Back then, as now, medical students studied anatomy by looking at actual corpses. But unlike now, there wasn’t an option for someone to donate their body to science. So universities made do. Where making do meant paying anyone off the street who just happened to turn up with a dead, not obviously murdered body (the fresher the better, no questions asked).
Because of the big bucks one could score from a freshly dead body, grave robbing became big business (and medical universities had a shady reputation).
Usually grave robbers stuck to cemeteries where the live relatives weren’t going to protest (usually poor, usually non-white. Because humans are terrible). In this case, the grave robbers got a little too aggressive.
The Harrison family noticed that a nearby fresh grave, belonging to Agustus Devin, had been robbed.
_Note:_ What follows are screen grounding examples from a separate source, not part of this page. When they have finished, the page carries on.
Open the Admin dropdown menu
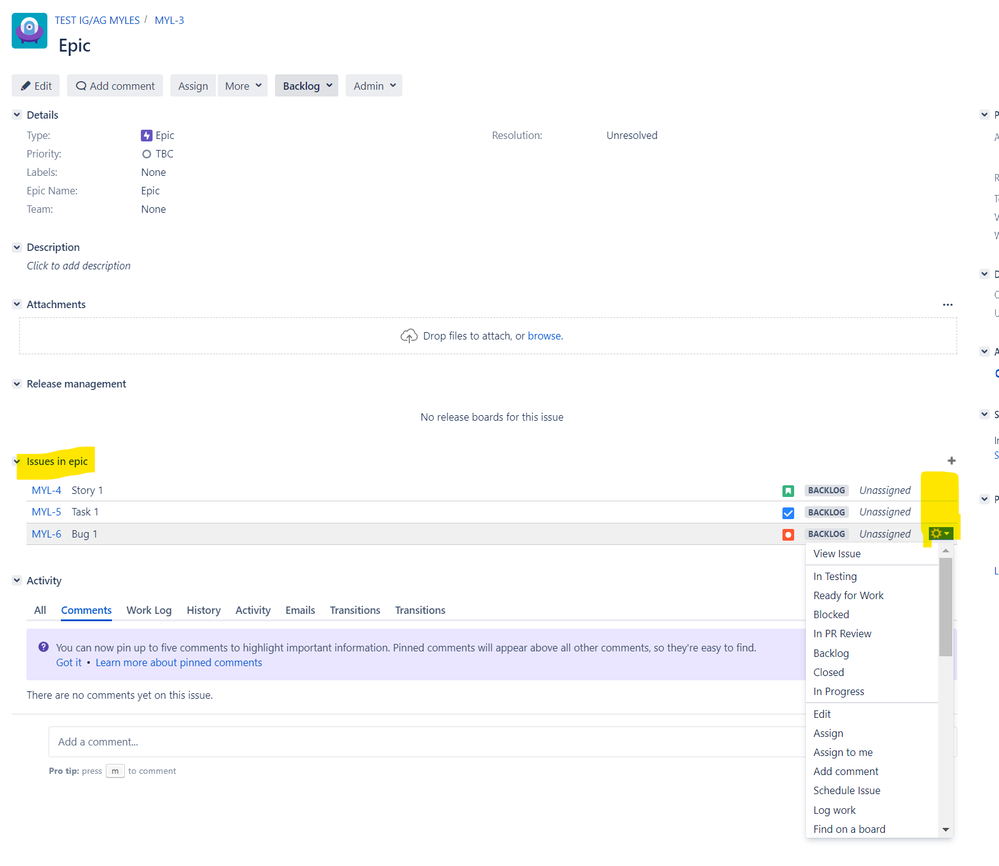Image resolution: width=999 pixels, height=866 pixels. 373,85
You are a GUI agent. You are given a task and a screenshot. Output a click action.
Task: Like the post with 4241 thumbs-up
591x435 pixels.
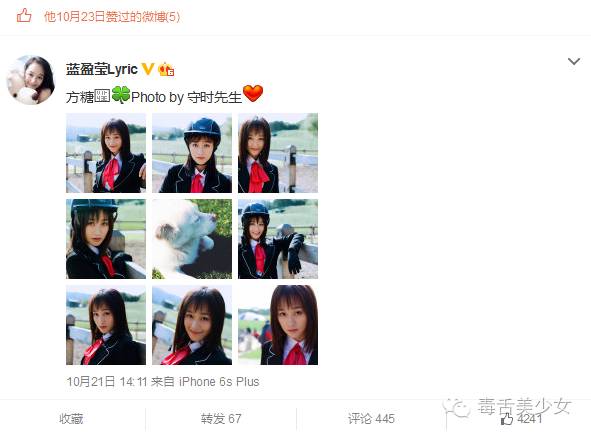pos(521,419)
Worried that the same fate would befall John Scott Harrison, the family built a brick and cement vault around his casket.
Then the Harrison boys set out to find those no-account grave robbers. First they got a warrant, then they stormed up to the Ohio Medical College in high dudgeon. Instead of young Mr. Devin, the John Harrison found his own father hidden under a trap door.
It seems that in the night after the funeral, someone had pried away stones at the foot of the coffin, and pulled the corpse out by the feet. The thieves had to have watched the family install the slab. Otherwise they would have tried (unsuccessfully) to get at the body from another direction.
The grave robbery set off a national scandal. If Harrison’s body wasn’t safe from grave robbers, was anyone’s? It didn’t help that the doctors didn’t seem ashamed that they’d stolen and nearly dissected a famous civil servant.
Thanks to the incident, 5 states increased penalties on grave robbing, and undercut the grave robbing business by allowing medical universities to use unclaimed corpses in their studies.